▶ [Your instructions]:
From the line containing "You are a computer-use agent. Image" to the last line of the records below, retype every line exactly and output nothing else.

(Stored data)
§ §

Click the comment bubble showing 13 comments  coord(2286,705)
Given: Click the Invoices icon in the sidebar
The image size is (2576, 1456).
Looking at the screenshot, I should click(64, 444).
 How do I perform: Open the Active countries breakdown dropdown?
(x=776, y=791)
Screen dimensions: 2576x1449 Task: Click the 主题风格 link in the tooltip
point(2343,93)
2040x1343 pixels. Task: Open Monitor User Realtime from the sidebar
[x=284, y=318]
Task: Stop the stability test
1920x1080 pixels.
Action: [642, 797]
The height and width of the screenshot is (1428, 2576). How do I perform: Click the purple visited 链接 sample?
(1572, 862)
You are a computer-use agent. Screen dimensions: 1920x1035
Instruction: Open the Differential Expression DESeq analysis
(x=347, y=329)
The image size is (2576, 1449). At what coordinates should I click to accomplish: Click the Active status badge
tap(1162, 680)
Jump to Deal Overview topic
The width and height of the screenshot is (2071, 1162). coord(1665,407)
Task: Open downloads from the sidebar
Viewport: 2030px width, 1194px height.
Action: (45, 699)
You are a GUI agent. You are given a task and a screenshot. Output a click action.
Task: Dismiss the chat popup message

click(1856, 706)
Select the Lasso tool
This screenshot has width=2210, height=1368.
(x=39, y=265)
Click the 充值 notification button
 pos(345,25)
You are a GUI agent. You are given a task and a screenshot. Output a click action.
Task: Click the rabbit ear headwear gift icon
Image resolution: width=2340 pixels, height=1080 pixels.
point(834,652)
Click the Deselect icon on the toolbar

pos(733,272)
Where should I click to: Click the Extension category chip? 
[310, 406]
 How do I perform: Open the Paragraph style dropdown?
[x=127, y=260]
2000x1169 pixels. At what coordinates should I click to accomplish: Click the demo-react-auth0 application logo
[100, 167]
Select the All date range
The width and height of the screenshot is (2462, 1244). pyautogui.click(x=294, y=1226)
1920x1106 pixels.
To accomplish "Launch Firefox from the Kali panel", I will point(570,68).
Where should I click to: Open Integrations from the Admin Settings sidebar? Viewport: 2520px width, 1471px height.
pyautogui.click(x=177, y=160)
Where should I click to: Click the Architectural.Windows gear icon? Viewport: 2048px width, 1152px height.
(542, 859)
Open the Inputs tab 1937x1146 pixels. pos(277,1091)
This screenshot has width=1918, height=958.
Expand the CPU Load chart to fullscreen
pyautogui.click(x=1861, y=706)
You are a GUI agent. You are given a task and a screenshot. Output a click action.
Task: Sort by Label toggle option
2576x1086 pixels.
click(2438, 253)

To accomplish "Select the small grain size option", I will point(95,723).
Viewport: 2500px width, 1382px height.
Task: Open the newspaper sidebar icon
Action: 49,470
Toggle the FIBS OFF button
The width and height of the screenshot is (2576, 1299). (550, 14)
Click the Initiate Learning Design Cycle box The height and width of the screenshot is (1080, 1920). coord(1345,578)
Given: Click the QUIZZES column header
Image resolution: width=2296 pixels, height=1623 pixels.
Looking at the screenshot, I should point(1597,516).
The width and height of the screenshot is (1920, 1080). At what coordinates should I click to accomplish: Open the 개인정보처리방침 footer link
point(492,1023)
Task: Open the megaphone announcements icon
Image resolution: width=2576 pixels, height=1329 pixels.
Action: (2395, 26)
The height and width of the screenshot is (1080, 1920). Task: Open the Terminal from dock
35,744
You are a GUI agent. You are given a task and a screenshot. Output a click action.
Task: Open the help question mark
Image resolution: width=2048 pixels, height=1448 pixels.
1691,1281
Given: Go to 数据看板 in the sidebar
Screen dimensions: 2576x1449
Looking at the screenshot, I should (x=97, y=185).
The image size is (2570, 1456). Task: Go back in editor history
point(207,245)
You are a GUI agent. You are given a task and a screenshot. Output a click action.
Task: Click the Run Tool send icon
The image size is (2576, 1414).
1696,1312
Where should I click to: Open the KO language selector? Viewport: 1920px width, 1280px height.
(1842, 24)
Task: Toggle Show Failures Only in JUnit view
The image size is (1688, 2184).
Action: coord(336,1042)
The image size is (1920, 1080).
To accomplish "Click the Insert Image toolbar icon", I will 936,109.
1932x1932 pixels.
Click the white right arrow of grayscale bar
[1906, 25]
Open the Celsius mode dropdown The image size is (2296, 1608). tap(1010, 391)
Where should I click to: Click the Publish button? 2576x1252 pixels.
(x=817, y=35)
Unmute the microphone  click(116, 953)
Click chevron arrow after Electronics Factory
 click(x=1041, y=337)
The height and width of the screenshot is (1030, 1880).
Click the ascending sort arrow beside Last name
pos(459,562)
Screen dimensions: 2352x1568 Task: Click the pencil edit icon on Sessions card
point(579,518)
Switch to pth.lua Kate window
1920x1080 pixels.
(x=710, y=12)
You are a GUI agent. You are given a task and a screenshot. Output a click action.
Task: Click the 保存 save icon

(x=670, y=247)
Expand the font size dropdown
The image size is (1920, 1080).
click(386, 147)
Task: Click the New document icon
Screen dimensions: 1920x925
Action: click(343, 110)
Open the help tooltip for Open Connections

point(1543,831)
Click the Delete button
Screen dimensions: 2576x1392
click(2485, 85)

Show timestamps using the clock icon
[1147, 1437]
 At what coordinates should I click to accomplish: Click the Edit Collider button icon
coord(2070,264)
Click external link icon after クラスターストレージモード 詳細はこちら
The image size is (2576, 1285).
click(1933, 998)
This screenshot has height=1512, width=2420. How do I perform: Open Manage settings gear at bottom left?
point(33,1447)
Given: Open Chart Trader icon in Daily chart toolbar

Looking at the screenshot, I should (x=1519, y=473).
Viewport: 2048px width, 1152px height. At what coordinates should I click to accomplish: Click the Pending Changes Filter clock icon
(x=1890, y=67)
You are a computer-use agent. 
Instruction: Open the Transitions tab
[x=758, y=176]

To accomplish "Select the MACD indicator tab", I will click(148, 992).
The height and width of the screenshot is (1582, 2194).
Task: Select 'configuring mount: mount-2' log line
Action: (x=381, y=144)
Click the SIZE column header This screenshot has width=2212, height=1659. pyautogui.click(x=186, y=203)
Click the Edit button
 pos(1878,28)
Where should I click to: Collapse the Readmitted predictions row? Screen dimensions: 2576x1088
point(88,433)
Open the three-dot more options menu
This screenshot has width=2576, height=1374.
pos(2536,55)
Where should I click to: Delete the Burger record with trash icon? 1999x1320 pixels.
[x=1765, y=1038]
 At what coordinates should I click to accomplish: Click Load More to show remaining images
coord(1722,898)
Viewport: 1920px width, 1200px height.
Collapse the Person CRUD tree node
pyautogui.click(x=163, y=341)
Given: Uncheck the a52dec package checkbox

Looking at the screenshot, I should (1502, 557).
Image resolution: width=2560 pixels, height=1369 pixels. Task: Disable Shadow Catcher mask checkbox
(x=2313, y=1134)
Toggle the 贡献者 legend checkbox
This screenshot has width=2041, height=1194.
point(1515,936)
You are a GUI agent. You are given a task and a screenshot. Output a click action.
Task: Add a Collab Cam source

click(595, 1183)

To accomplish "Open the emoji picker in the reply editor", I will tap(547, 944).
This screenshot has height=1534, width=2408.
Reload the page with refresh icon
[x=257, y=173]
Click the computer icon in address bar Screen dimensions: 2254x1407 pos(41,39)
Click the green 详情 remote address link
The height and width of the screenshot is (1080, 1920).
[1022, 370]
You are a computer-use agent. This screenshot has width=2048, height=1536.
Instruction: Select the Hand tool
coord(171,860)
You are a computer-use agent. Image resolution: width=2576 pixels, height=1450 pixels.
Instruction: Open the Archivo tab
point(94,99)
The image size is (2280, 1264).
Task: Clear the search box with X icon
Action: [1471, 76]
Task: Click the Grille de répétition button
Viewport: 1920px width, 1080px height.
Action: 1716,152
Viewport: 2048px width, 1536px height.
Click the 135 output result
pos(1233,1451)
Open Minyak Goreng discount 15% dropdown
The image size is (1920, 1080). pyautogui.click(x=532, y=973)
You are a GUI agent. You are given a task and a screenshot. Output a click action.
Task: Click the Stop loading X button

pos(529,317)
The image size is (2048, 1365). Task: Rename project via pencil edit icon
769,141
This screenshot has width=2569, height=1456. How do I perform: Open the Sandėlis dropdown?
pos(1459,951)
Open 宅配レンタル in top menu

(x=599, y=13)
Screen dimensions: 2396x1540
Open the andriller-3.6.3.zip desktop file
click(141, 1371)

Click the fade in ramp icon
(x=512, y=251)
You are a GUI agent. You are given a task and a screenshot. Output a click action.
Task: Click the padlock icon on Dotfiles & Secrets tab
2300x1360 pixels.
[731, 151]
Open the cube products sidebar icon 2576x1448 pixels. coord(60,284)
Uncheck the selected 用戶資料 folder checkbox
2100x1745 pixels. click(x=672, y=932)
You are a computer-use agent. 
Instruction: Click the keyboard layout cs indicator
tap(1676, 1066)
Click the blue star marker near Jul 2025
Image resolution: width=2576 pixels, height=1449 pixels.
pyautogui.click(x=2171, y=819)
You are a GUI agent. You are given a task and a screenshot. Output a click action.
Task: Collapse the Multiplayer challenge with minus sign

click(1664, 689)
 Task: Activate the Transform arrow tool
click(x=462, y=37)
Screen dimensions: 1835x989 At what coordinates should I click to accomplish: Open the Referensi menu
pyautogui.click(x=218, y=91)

§ §

▶ [Response below]:
You are a computer-use agent. Image resolution: width=2576 pixels, height=1450 pixels.
Instruction: Open the Archivo tab
point(94,99)
The image size is (2280, 1264).
Task: Clear the search box with X icon
Action: [1471, 76]
Task: Click the Grille de répétition button
Viewport: 1920px width, 1080px height.
Action: 1716,152
Viewport: 2048px width, 1536px height.
Click the 135 output result
pos(1233,1451)
Open Minyak Goreng discount 15% dropdown
The image size is (1920, 1080). pyautogui.click(x=532, y=973)
You are a GUI agent. You are given a task and a screenshot. Output a click action.
Task: Click the Stop loading X button

pos(529,317)
The image size is (2048, 1365). Task: Rename project via pencil edit icon
769,141
This screenshot has width=2569, height=1456. How do I perform: Open the Sandėlis dropdown?
pos(1459,951)
Open 宅配レンタル in top menu

(x=599, y=13)
Screen dimensions: 2396x1540
Open the andriller-3.6.3.zip desktop file
click(141, 1371)

Click the fade in ramp icon
(x=512, y=251)
You are a GUI agent. You are given a task and a screenshot. Output a click action.
Task: Click the padlock icon on Dotfiles & Secrets tab
2300x1360 pixels.
[731, 151]
Open the cube products sidebar icon 2576x1448 pixels. coord(60,284)
Uncheck the selected 用戶資料 folder checkbox
2100x1745 pixels. click(x=672, y=932)
You are a computer-use agent. 
Instruction: Click the keyboard layout cs indicator
tap(1676, 1066)
Click the blue star marker near Jul 2025
Image resolution: width=2576 pixels, height=1449 pixels.
pyautogui.click(x=2171, y=819)
You are a GUI agent. You are given a task and a screenshot. Output a click action.
Task: Collapse the Multiplayer challenge with minus sign

click(1664, 689)
 Task: Activate the Transform arrow tool
click(x=462, y=37)
Screen dimensions: 1835x989 At what coordinates should I click to accomplish: Open the Referensi menu
pyautogui.click(x=218, y=91)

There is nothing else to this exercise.